During his first three years in office, the Aquino administration allocated US$648.44 million to modernizing the AFP, with the year 2013 seeing a 17% increase in defense spending.
For the 2013-2017 period, it allocated $1.73 billion for defense procurement alone. The modernization effort, spread across three five-year “horizons”, continued under the Duterte administration, which sought to allocate as much as $5.6 billion (300 billion pesos) for the acquisition of modern fighters, submarines, frigates and strategic weapons systems.
Despite acquiring modern fighter jets, frigates and missile systems, the Philippines has still fallen well short of its initial targets. Aside from bureaucratic red tape and a lack of consensus on arms acquisitions, the Covid-19 pandemic also heavily undermined the Philippine economy, which posted five quarters of recession over the 2020-2021 period.
According to Philippine Defense Secretary Gilberto Teodoro, the AFP only completed 10% of its first five-year acquisition target (Horizon 1) and about 53% of its second five-year acquisition target (Horizon 2).

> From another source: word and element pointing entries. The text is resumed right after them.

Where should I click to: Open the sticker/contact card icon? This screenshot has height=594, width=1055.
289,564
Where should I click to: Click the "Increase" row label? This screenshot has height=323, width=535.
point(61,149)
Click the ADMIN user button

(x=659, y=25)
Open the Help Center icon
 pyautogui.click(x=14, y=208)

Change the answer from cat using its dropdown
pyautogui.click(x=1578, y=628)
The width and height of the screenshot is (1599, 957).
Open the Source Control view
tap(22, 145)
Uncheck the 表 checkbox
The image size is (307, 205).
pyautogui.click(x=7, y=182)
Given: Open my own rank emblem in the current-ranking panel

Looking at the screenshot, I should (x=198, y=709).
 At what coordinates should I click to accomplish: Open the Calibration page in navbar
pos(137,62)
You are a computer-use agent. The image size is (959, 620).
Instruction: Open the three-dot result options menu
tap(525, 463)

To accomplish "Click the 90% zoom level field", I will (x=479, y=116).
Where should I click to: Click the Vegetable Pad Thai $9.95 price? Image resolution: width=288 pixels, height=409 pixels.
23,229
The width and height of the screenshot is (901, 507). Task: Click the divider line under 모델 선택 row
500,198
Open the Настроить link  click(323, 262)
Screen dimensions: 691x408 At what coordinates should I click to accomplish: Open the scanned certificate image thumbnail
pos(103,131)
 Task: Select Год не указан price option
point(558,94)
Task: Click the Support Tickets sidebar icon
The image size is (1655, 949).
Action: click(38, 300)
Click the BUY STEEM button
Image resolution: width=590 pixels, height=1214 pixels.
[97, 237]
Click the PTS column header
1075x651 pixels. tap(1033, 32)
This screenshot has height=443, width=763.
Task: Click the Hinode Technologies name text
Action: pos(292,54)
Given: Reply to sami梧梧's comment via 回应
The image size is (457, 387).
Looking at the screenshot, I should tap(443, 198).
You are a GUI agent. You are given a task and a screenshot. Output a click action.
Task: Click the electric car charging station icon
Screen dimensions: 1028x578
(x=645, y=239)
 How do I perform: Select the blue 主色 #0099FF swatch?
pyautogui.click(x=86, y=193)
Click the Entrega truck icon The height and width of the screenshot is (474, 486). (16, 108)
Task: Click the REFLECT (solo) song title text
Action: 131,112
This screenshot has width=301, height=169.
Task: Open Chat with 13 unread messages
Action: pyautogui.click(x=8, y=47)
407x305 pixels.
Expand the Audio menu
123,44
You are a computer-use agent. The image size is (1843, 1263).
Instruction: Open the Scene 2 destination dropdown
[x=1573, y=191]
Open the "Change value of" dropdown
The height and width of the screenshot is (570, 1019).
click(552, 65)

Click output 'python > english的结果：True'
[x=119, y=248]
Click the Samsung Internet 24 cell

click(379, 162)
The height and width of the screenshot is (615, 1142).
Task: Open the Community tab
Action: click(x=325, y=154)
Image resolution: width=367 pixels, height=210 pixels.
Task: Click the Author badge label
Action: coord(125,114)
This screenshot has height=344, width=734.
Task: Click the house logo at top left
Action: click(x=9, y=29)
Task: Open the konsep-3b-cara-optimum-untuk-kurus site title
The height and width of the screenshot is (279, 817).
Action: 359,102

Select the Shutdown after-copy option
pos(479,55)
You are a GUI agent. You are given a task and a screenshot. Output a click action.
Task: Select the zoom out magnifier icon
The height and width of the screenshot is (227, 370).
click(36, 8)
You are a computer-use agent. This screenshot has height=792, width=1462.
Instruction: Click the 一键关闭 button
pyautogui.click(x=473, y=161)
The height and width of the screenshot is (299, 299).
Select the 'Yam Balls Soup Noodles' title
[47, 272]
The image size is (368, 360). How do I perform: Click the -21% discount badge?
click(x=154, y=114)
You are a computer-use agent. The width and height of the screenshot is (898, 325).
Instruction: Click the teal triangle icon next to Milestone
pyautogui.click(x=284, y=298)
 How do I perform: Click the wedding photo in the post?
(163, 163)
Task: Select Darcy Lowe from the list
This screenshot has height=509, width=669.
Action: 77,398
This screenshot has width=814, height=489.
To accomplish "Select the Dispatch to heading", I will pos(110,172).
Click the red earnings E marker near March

The third phase (Horizon 3), from 2023 to 2028, is supposed to culminate in the acquisition of modern multirole fighter jets, radars, frigates, High Mobility Artillery Rocket Systems and a submarine fleet.
The Philippine legislature has allocated 45 billion pesos ($793 million) in defense spending next year, but this is unlikely to fill in the gaps. The sheer speed and scale of China’s defense build-up dwarfs all neighbors combined and the Asian superpower is expected even to surpass America’s spending in coming decades.
“[W]e have to re-strategize,” Teodoro told lawmakers earlier this year when asked about the Philippine military’s modernization program. Indeed, amid deepening and increasingly volatile maritime disputes with China, the Philippines can ill afford a resurgence of domestic security distractions.
But with insurgent threats rising, China tensions escalating and political allies turning foe in the Dutertes, Marcos Jr suddenly faces what could be characterized as a three-front war.